Risk Update

Conflicts News — Facebook (New Name TBD) Conflict Fight, Activision Accusation De-Activated

Denied lead in Facebook derivative suit, Block & Leviton cries conflict, seeks appeal” —

  • “The shareholder firm Block & Leviton is refusing to walk away quietly from a high-profile derivative suit against Facebook Inc board members. The firm has asked a Delaware Chancery Court judge for permission to appeal his Oct. 5 order appointing three other plaintiffs firm to lead the breach-of-duty case, which accuses Facebook directors of protecting CEO Mark Zuckerberg at the company’s expense in a $5 billion settlement with the U.S. Federal Trade Commission in 2019.”
  • “Block & Leviton contends that rival shareholder lawyers from Scott + Scott, Kaplan Fox & Kilsheimer and Prickett, Jones & Elliott cannot represent Facebook’s interests in the derivative suit because Scott + Scott is also representing plaintiffs in two antitrust cases seeking big-money damages from the company.”
  • “Block & Leviton’s request to bring an appeal at the Delaware Supreme Court argues that no Delaware court has previously allowed a shareholder firm to pursue derivative claims on behalf of a corporation while simultaneously representing different clients asserting direct claims against the company. ‘This is an exceptional matter,’ the filing said. ‘The Court of Chancery affirming that lawyers can act as fiduciaries for a Delaware corporation in derivative litigation while simultaneously representing other clients in other actions … is a statement that will have dramatic implications for the way that the stockholder-plaintiff bar operates.'”
  • “The judge gave considerable attention to the conflicts issue, acknowledging that other Delaware courts – most notably in transcript orders from then-vice chancellor Leo Strine in 2012’s In re Duke Energy and then-vice chancellor Tamika Montgomery-Reeves in 2018’s In re Towers Watson & Co. – have expressed reservations about shareholder firms suing derivatively on behalf of a corporation while also suing the corporation directly.”
  • “But Slights cited two other Delaware Chancery Court decisions – former vice chancellor John Noble’s ruling in 2014’s In re Ebix Inc and his own 2018 opinion in In re Tesla Motors Inc – holding that a lead shareholder can pursue simultaneous derivative and direct claims against board members.”

Activision Loses Bid to Halt Bias Suit Over Ethics Claims” —

  • “Activision Blizzard Inc. failed to convince a California court on Friday to temporarily halt an ongoing sexual harassment and discrimination case filed by the state’s Department of Fair Employment and Housing.”
  • “Activision asked the court on Oct. 19 to pause the case to give it time to investigate ethics allegations against the agency, and to potentially bring a motion to disqualify certain attorneys.”
  • “The state agency said its lawsuit followed a two-year investigation which found company leadership consistently failed to take steps to prevent discrimination in terms compensation, promotion, and termination, among other areas.
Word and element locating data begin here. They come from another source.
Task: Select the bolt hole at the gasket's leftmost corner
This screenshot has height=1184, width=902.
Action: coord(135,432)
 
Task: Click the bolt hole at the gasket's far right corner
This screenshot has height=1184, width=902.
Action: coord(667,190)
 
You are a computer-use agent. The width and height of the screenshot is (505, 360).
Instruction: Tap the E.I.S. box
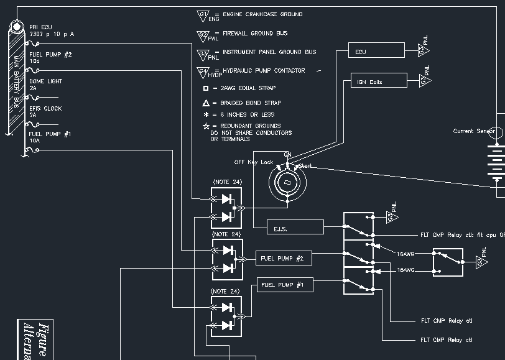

It later accused Activision of suppressing and destroying evidence, which the game maker vehemently denied.”
  • “The company’s request to halt the case stemmed from a parallel federal lawsuit against Activision involving the U.S. Equal Employment Opportunity Commission. That federal agency reached a proposed $18 million settlement with Activision in September to resolve discrimination and retaliation claims, but DFEH objected, arguing the deal includes a procedure to release Activision from state claims that the EEOC lacks standing to prosecute.”
  • “The EEOC asked the federal court to block DFEH’s bid to intervene in the case, claiming its investigation of Activision was directed by two lawyers who later joined DFEH and hold leadership roles in the state agency. ‘After being informed of this conflict, DFEH retained new counsel but appears to have filed the present intervention motion just hours after this counsel was retained, strongly suggesting that the motion is a product of the prohibited representation,’ the EEOC said in a brief.”